Ideally, you should try to figure this money situation out as soon as possible. Contributions for others will impact your own savings targets and lender’s documentation requirements. If a family member or a friend has offered to contribute money to your down payment, make sure you express your appreciation and let them know your buying plans. It’s important to go over everything as far in advance as possible, to clear the air for logistics and tax obligations later.
Before you get started though, you should just check in with your mortgage lender. They’ll detail to you how much of your down payment money can be satisfied by gift money (this can be different from situation to situation). In most cases, a gift letter will be required by the lender in addition to the gift money.
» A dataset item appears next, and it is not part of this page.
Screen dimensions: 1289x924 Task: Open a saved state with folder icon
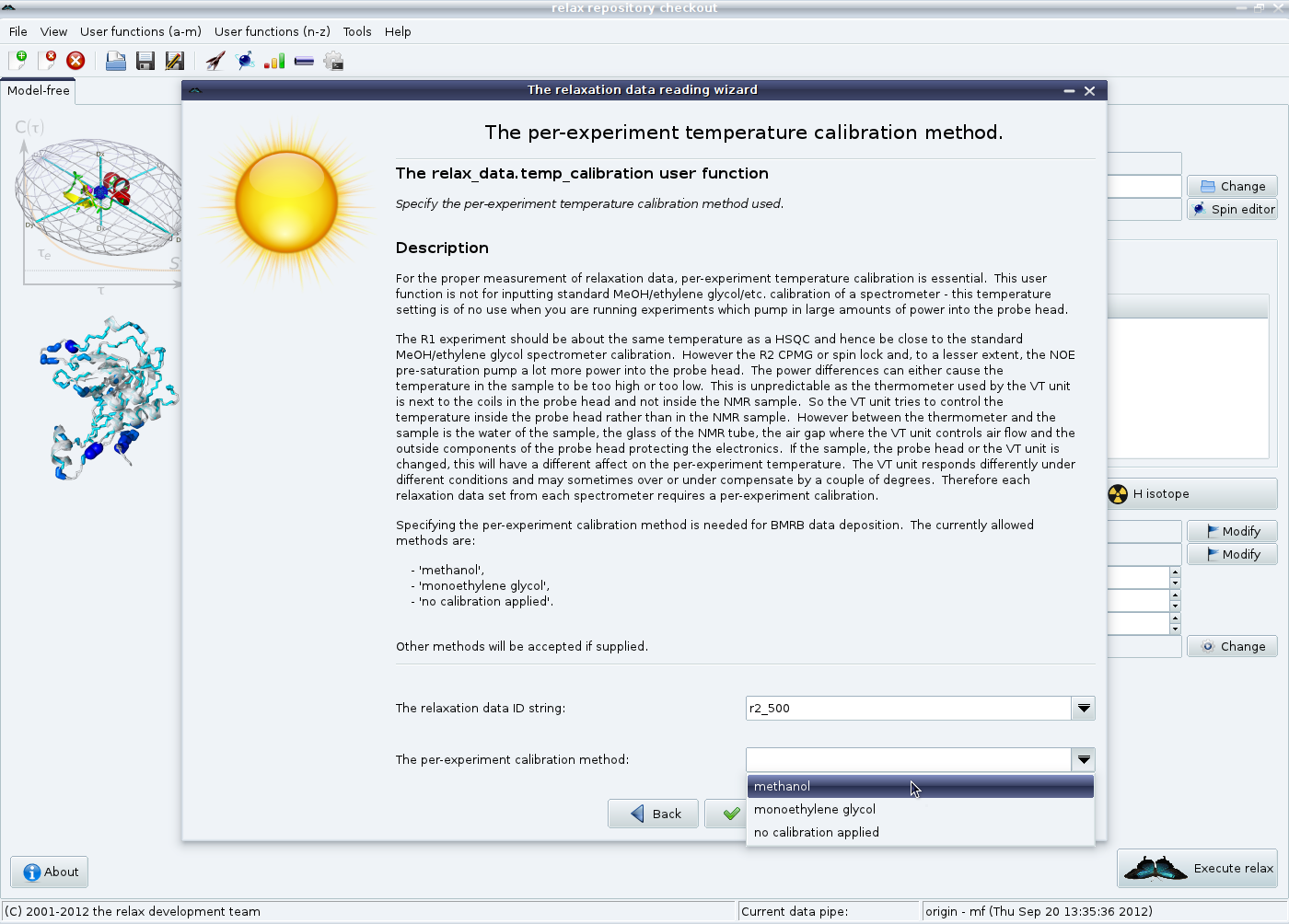click(115, 61)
Be prepared to have the paperwork to back up your gift money, so that there is no ambiguity over whether this is a loan or a gift.
5. Your Financial Assets.
We hope that as you prepare to buy a home, you have some financial assets in addition to your savings account. These could be valuable tools when you’re trying to gather enough funds for your down payment. In some cases, you can pull out funds, penalty-free, from your retirement account and apply them towards your down payment. Of course, this shouldn’t be your first choice for getting funds for your down payment. It might not be wise to tap into your 401K or IRA for support on your down payment. Make sure it makes sense for your specific situation and your individual circumstances.
Talk with your financial advisor first before you make this critical move. Pulling funds from your 401K to get your down payment to the 20% mark could make sense, but it might not be the best choice for you strategically. Take the time to at least explore this idea with your advisor before making a final decision on your down payment money.